The copyrightability issue centered on a chromatically descending bass line in both songs—a musical device that all parties and experts agreed was not itself copyrightable. Nevertheless, the Ninth Circuit found error in the district court’s failure to make clear in its jury instructions that the relatively low level of originality required for copyright protection could potentially be found in original selection, coordination or arrangement of the descending bass line along with other elements of plaintiff’s song. As a result, in a case commenced in May 2014 and tried in July 2016, the parties must now prepare for a second trial in 2019, and perhaps a return thereafter to the Ninth Circuit.

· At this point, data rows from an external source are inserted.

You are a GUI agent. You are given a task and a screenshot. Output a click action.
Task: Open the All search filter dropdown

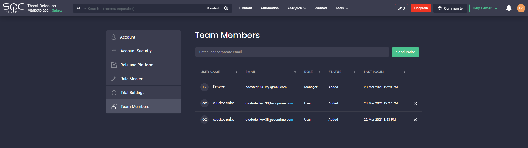[x=81, y=8]
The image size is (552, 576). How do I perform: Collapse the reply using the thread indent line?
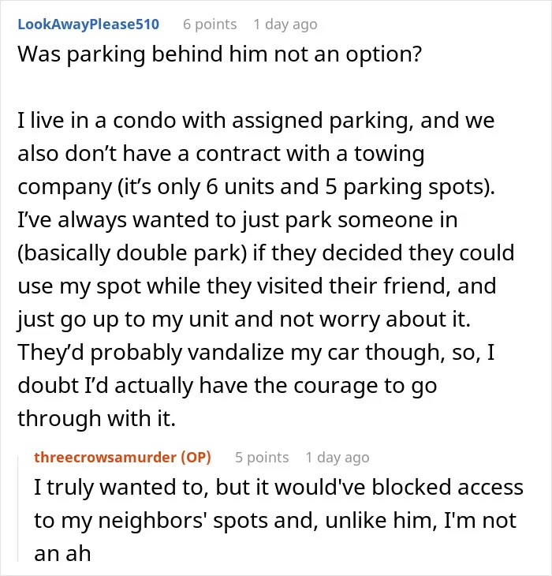pos(18,508)
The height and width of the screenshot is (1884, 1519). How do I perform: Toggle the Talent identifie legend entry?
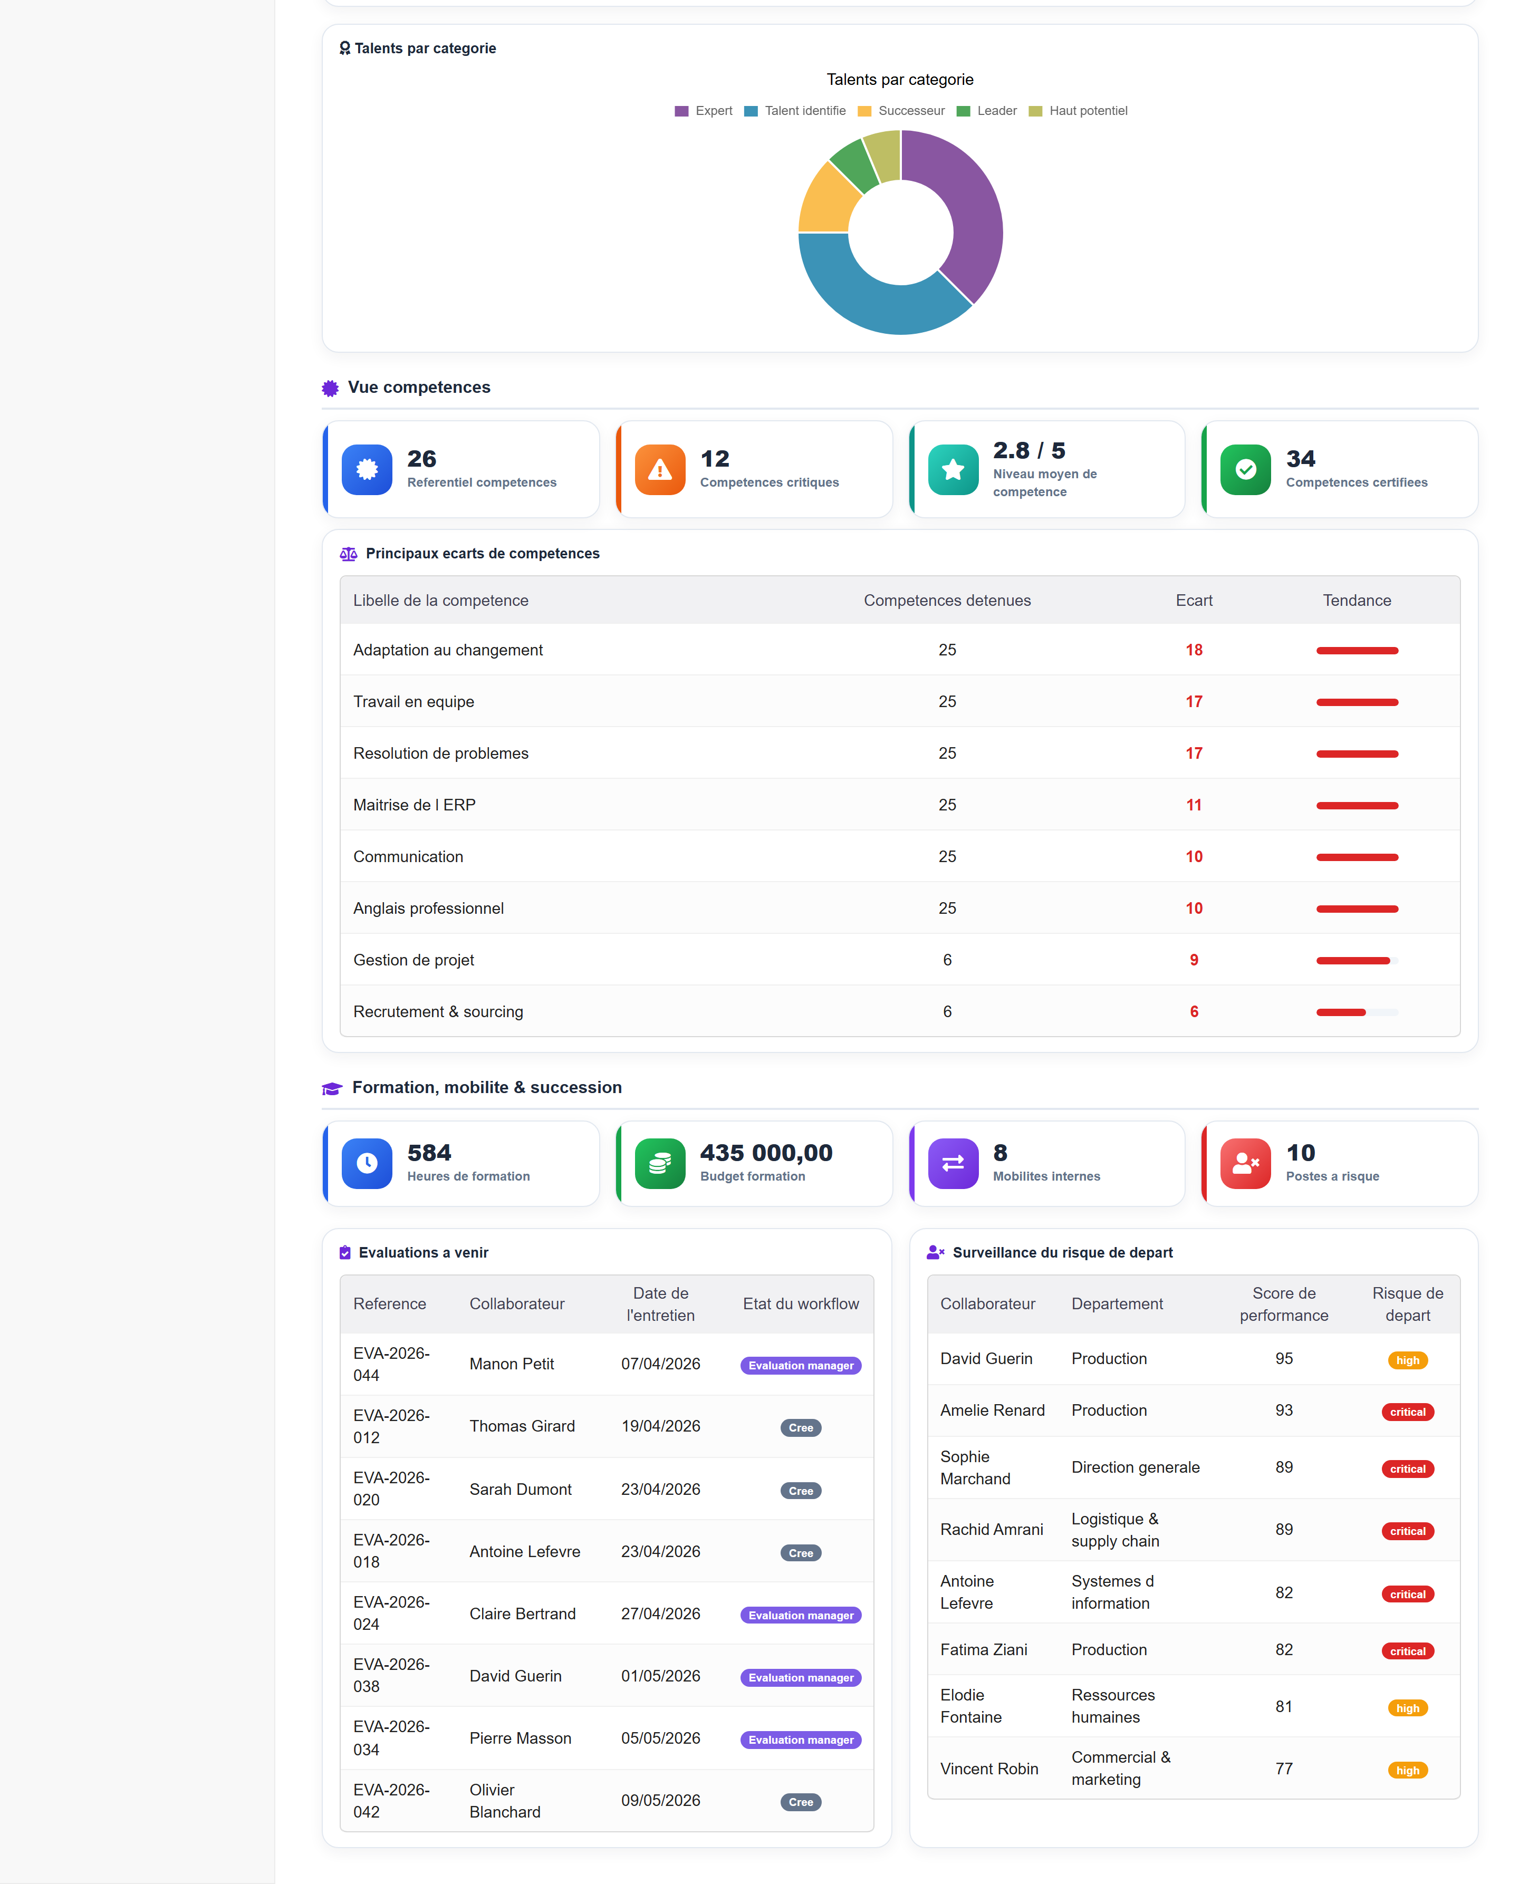795,111

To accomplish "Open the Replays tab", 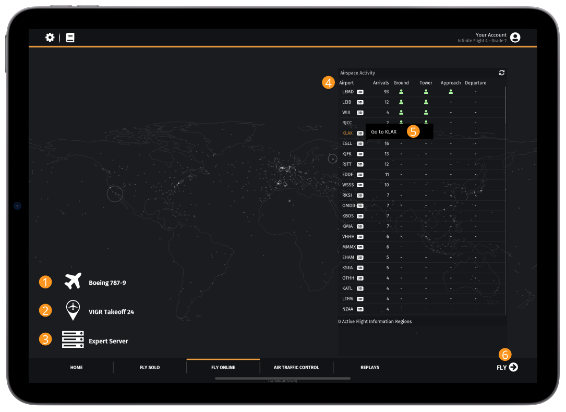I will [x=369, y=368].
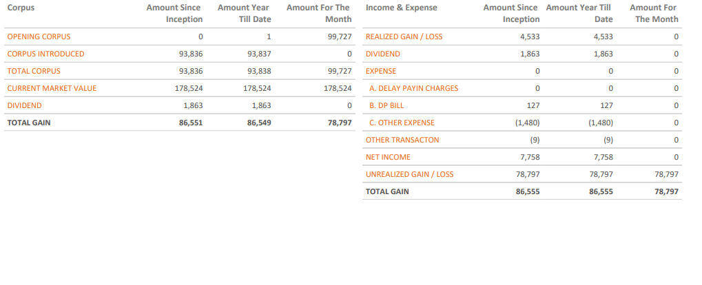702x285 pixels.
Task: Click C. OTHER EXPENSE label
Action: [402, 123]
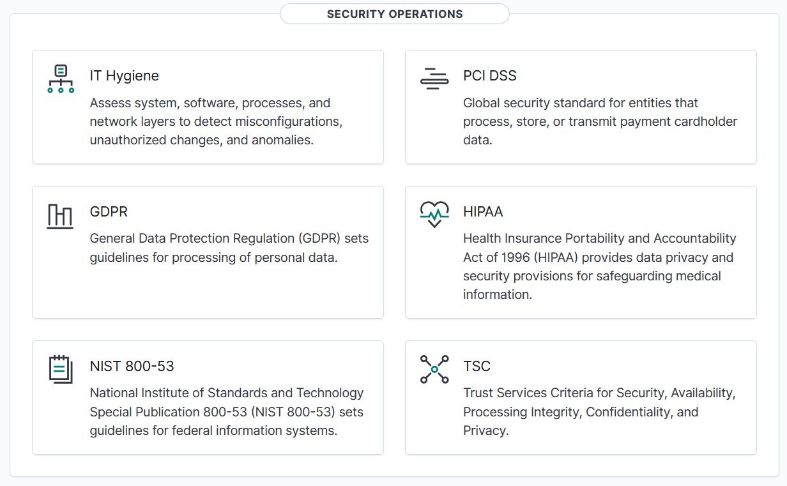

Jarndyce v. Jarndyce rides again.
Plaintiff’s song “Taurus” was written in 1966 by Randy Wolfe (a/k/a Randy California), a member of the rock group Spirit, and released in late 1967 or early 1968. As Wolfe died in 1997, the action was commenced by Michael Skidmore, the trustee of The Randy Craig Wolfe Trust established to administer his intellectual property. LZ was formed in 1968 by Jimmy Page, Robert Plant, John Paul Jones and John Bonham. “Stairway,” written by Jimmy Page and Robert Plant, was released in 1971 on LZ’s fourth album. Plaintiff presented evidence that Spirit and LZ had played at a few of the same concerts in 1968 and 1969, although Mssrs. Page and Plant denied having heard Taurus.
The defendants included, inter alia, the group LZ, its individual members, and its music publishing and record companies. Notwithstanding the passage of several decades, the allegations of ongoing infringement enabled plaintiff to claim damages within the Copyright Act’s three-year limitations period. See, e.g., Petrella v. Metro-Goldwyn Mayer, 134 S. Ct. 1962, 1967-68 (2014).
Ninth Circuit Test for Copyright Infringement
(“… sometimes words have two meanings”)
In order to prove infringement, plaintiff must prove ownership of an original work of authorship, copying by defendant, and unlawful appropriation—that is, unauthorized taking of a material amount of protected expression. In Skidmore, and in an earlier 2018 opinion, the Ninth Circuit has now clarified that its test for copying is in line with the Second Circuit test approach, which focuses on “probative” rather than “substantial similarities”:
In cases such as this one where there is no direct evidence of copying, the plaintiff can attempt to prove it circumstantially by showing that the defendant had access to the plaintiff’s work and that the two works share similarities probative of copying … . To prove copying, the similarities between the two works need not be extensive, and they need not involve protected elements of the plaintiff’s work. They just need to be similarities one would not expect to arise if the two works had been created independently.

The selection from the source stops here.